Centrafrique: Le Tchad face à l’afflux des «retournés»
CRISE•Le pays s’organise depuis six mois pour gérer l’afflux de réfugiés en provenance de Bangui. Les défis à relever sont énormes et les financements ne suivent pas...Bérénice Dubuc
De notre envoyée spéciale à N'Djamena (Tchad)
Des abris blancs fournis par le HCR à perte de vue, qui contrastent avec le vert des plants de manioc encore présents sur le site. «Le gouvernement tchadien a alloué ces 1.000 hectares pour créer le camp de Maingama», explique Guy Yogo, chef des urgences et coordinateur des opérations de terrain de l’Unicef au Tchad.
Alors que, pour l’heure, seuls les points d’eau et latrines essentiels pour couvrir les besoins des premiers 2.000 arrivés sont en place, lorsque toutes ses infrastructures seront déployées, le camp de Maingama comprendra un centre de santé, un centre de distribution alimentaire et l’espace nécessaire pour que non seulement chaque famille présente sur le site puisse construire son abri avec des matériaux durables sur 300m2, mais aussi que les retournés qui le souhaitent puissent se voir attribuer un lopin de terre à cultiver.
Plus aucune attache
Le camp de Maingama se veut en effet la réponse de plus long terme à l’afflux de retournés en provenance de République de Centrafrique (RCA), qui déferle sur le Tchad depuis le mois de décembre. Six mois après le début de l’intervention de la force Sangaris en RCA, près de 350.000 personnes ont fui les violences, dont quelque 100.000 ont trouvé refuge au Tchad voisin. Coincé entre la Libye, le Soudan, la RCA, le Cameroun, le Niger et le Nigéria, le Tchad est depuis 2009 le seul oasis de stabilité dans cette région troublée.

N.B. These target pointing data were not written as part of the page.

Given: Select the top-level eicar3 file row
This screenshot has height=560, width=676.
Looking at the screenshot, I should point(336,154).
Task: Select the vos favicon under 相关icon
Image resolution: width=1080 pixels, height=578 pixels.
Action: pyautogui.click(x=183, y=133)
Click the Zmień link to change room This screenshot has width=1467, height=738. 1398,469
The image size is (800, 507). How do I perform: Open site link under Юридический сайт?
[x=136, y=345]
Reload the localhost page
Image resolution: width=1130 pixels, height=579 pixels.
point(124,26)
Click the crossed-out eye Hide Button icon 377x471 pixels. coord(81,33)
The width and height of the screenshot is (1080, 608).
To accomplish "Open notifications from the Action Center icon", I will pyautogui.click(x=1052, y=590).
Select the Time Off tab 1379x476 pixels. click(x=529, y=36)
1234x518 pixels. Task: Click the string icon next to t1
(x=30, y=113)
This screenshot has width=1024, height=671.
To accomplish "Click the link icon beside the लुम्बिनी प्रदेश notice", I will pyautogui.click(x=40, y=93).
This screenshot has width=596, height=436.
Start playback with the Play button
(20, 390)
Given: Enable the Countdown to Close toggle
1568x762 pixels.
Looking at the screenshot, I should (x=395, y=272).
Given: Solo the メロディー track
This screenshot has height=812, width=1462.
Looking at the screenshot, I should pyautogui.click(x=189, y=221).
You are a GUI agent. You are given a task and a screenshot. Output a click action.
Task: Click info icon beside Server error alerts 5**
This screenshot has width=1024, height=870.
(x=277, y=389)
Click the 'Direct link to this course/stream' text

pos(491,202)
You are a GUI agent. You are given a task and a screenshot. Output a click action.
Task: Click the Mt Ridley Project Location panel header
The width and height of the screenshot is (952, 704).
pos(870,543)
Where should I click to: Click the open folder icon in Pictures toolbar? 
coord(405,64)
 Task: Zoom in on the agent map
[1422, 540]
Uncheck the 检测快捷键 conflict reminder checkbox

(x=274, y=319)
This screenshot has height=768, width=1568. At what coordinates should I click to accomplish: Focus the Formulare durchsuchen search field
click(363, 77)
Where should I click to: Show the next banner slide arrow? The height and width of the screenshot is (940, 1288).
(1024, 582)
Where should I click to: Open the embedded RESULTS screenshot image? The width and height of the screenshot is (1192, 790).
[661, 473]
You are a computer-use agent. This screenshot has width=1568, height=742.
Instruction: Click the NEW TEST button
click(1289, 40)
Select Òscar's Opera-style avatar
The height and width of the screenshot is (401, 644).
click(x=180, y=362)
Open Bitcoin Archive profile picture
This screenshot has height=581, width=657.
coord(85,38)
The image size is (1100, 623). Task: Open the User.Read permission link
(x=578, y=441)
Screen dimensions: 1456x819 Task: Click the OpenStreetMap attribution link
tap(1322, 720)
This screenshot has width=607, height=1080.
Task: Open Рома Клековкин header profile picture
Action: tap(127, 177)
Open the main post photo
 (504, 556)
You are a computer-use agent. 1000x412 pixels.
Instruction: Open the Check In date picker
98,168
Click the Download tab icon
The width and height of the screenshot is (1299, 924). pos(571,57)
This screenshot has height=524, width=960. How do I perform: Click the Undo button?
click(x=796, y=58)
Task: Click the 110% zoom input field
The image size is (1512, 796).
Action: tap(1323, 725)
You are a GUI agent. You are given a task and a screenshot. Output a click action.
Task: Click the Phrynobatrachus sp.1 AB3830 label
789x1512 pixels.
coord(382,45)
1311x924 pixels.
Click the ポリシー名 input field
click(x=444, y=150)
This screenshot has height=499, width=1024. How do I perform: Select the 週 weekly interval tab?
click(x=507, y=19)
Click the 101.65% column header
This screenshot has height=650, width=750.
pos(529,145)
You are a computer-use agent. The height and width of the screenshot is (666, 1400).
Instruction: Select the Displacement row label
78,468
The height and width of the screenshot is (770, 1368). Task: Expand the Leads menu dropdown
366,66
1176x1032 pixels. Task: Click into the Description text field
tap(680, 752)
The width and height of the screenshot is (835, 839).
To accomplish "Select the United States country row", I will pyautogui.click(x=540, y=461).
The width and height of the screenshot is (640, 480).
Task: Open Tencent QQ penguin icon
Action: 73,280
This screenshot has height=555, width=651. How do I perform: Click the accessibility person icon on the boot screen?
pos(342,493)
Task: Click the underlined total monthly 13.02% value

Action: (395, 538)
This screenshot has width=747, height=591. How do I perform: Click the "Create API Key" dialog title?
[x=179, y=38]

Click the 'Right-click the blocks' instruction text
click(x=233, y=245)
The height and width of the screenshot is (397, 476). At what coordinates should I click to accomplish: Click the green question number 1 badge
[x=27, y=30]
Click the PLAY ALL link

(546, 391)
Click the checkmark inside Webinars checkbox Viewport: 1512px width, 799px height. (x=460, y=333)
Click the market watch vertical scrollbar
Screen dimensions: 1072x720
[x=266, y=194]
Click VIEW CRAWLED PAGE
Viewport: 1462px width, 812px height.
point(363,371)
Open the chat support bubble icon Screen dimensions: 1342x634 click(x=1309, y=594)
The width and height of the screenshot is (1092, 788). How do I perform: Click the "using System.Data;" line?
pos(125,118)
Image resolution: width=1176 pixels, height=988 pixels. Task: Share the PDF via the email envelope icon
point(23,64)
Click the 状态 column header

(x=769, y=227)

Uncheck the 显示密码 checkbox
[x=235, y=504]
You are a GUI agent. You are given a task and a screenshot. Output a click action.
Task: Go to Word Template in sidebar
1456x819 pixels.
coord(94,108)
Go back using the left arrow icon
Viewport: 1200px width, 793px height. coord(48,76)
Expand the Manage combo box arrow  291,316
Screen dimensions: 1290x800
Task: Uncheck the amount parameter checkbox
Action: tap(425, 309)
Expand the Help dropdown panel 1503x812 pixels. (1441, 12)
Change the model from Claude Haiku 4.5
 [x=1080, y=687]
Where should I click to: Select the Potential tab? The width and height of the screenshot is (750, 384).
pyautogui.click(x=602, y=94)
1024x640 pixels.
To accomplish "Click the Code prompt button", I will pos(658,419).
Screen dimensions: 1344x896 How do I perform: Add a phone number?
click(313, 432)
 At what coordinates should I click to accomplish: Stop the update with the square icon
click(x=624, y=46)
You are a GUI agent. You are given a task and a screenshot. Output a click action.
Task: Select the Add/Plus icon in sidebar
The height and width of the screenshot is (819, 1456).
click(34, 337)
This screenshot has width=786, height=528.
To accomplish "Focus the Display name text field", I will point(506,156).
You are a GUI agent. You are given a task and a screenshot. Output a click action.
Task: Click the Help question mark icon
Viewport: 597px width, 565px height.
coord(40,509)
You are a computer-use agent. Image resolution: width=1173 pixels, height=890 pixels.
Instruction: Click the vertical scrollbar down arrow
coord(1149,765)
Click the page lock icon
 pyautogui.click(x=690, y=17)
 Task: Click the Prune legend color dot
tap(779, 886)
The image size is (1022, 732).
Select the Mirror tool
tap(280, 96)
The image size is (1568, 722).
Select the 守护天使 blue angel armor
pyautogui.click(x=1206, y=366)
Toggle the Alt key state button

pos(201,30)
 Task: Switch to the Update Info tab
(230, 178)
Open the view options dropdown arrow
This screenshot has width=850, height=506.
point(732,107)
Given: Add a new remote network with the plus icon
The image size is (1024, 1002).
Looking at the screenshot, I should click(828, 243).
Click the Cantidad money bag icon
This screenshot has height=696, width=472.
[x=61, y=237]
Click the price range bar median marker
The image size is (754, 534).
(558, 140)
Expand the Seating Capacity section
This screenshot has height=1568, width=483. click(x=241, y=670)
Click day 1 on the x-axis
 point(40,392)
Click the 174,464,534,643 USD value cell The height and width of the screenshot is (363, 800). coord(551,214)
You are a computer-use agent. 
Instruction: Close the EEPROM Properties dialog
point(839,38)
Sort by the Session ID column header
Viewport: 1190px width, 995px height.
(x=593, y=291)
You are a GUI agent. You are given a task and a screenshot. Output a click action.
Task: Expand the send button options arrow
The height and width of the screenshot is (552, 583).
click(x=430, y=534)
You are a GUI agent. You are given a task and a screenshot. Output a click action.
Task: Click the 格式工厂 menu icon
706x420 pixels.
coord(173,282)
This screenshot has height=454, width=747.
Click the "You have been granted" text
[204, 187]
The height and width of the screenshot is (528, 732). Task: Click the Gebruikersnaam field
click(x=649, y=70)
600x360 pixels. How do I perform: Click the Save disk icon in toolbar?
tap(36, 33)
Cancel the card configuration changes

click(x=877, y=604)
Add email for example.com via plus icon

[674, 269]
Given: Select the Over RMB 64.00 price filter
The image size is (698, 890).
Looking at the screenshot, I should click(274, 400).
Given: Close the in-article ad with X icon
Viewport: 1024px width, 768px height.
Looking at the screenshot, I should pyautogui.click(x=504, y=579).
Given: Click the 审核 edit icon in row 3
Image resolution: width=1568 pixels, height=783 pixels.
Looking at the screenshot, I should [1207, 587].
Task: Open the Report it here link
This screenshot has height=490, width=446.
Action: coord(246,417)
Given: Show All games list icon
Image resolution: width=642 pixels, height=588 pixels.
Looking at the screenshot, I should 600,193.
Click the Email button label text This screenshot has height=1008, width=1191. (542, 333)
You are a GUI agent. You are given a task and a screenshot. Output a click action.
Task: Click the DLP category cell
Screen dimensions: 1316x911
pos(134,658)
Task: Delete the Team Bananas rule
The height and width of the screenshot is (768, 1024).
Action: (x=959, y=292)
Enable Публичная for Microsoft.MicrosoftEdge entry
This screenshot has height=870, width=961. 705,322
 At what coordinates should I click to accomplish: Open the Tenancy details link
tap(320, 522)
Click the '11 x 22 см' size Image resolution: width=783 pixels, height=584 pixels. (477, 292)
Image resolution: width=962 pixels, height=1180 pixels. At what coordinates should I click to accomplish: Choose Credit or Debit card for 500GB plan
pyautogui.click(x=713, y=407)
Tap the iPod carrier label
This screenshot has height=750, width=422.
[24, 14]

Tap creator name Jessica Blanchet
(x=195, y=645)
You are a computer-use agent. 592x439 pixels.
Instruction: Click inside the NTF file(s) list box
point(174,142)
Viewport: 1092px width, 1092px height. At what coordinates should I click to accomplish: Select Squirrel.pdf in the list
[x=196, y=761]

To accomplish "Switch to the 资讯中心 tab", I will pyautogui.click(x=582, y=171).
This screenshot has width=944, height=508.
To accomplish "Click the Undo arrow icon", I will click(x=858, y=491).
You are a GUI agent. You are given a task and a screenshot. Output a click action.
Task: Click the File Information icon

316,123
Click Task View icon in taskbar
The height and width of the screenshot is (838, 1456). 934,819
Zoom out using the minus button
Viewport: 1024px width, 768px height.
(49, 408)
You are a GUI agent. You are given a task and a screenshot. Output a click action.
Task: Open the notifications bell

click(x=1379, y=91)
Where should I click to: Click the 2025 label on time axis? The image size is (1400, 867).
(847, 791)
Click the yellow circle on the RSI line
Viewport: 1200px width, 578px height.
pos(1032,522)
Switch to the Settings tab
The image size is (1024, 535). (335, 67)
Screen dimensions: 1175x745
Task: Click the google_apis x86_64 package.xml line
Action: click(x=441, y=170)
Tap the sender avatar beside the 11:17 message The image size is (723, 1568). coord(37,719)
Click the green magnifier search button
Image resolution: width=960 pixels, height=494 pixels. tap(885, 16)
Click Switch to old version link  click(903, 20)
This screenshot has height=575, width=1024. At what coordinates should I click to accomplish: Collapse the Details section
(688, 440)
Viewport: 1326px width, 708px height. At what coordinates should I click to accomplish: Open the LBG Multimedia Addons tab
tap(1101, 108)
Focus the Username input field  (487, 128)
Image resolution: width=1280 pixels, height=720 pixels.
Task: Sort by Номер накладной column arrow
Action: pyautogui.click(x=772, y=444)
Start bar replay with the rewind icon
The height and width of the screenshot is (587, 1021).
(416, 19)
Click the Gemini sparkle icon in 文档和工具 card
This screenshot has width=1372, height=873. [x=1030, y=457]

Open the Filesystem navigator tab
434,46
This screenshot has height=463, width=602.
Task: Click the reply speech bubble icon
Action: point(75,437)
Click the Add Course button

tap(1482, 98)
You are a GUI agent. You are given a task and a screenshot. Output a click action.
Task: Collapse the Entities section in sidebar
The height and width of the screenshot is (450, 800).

Le pays connaît ses propres difficultés: insécurité alimentaire dans la bande sahélienne, épidémies (rougeole, palu), inondations (le sud du pays a été particulièrement gravement touché en 2012), services publics de base (santé, eau, école…) précaires, … Mais sa situation géographique le place en première ligne dès qu’un conflit éclate dans la zone. Le Tchad a ainsi accueilli les Libyens chassés par la guerre en 2012, les Soudanais en 2013, et ceux qui fuient la RCA depuis décembre 2013.
Quelque 70.000 personnes en provenance de RCA vivent aujourd’hui dans les camps. «Ce sont pour la plupart des “retournés“», explique Bruno Maes, le représentant de l’Unicef au Tchad, c’est-à-dire des Tchadiens dont les parents ou les grands-parents étaient partis s’installer en RCA et qui ont choisi de revenir au Tchad quand le conflit s’est aggravé et que le gouvernement tchadien a ouvert ses frontières pour mettre en sécurité ses ressortissants. «Mais la majorité d’entre eux ne connait pas du tout le pays, et n’y a souvent plus aucune attache», souligne Bruno Maes.
Besoins financiers non couverts
Les autorités, qui comptaient initialement renvoyer tous ces retournés dans leurs villes et villages d’origine, ont donc du se laisser convaincre par les acteurs humanitaires de mettre en place des sites plus pérennes, mieux équipés, dont les infrastructures doivent mieux résister aux intempéries (chaleur, saison des pluies,…), et où ces personnes peuvent s’installer pendant quelques mois pour trouver des schémas de survie et préparer leur intégration dans la société, comme à Maingama. Cependant, le profil des bénéficiaires –population en majorité urbaine, composée à 70% de femmes et d’enfants- risque de rendre plus difficile encore ce travail de réintégration.
Sans compter que les financements, condition sine qua non à la réalisation de tous ces projets, ne suivent pas. En effet, la prise en charge de cette population suppose un coût énorme, que le Tchad ne peut supporter. Le gouvernement a donc lancé une demande d’aide de quelque 40 millions de dollars auprès des bailleurs internationaux en avril. Mais les besoins financiers sont loin d’être couverts, y compris pour les agences onusiennes. «A peine 15% des besoins de l’Unicef ont été couverts», souligne ainsi Bruno Maes, le représentant de l’Unicef au Tchad.